▸ ACTIVITY:
Pictures aside, quote the whole listing exactly.

▸ RECORDS SHOWN:
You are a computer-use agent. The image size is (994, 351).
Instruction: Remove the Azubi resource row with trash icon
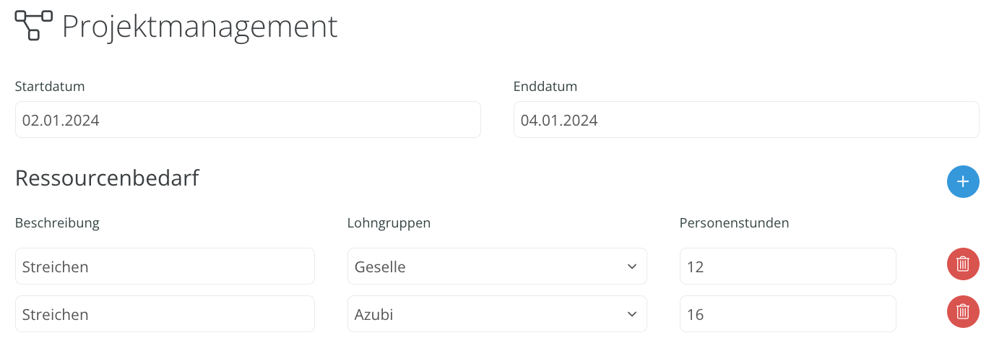click(x=963, y=311)

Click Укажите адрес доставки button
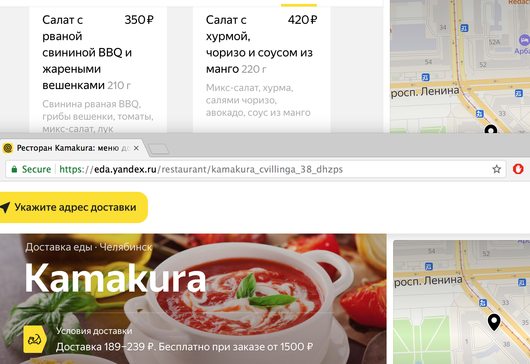pos(74,207)
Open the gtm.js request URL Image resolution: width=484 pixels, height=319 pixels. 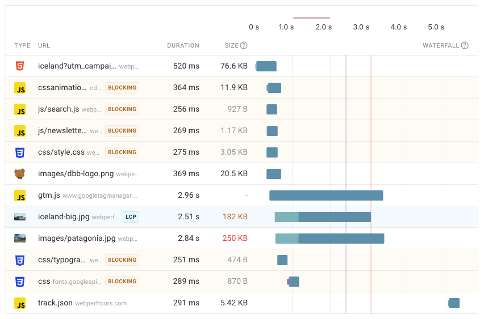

▸ RESPONSE TO THE TASK:
You are a computer-use agent. The image size is (994, 351).
Instruction: Remove the Azubi resource row with trash icon
click(x=963, y=311)

Click Укажите адрес доставки button
pos(74,207)
Open the gtm.js request URL Image resolution: width=484 pixels, height=319 pixels. 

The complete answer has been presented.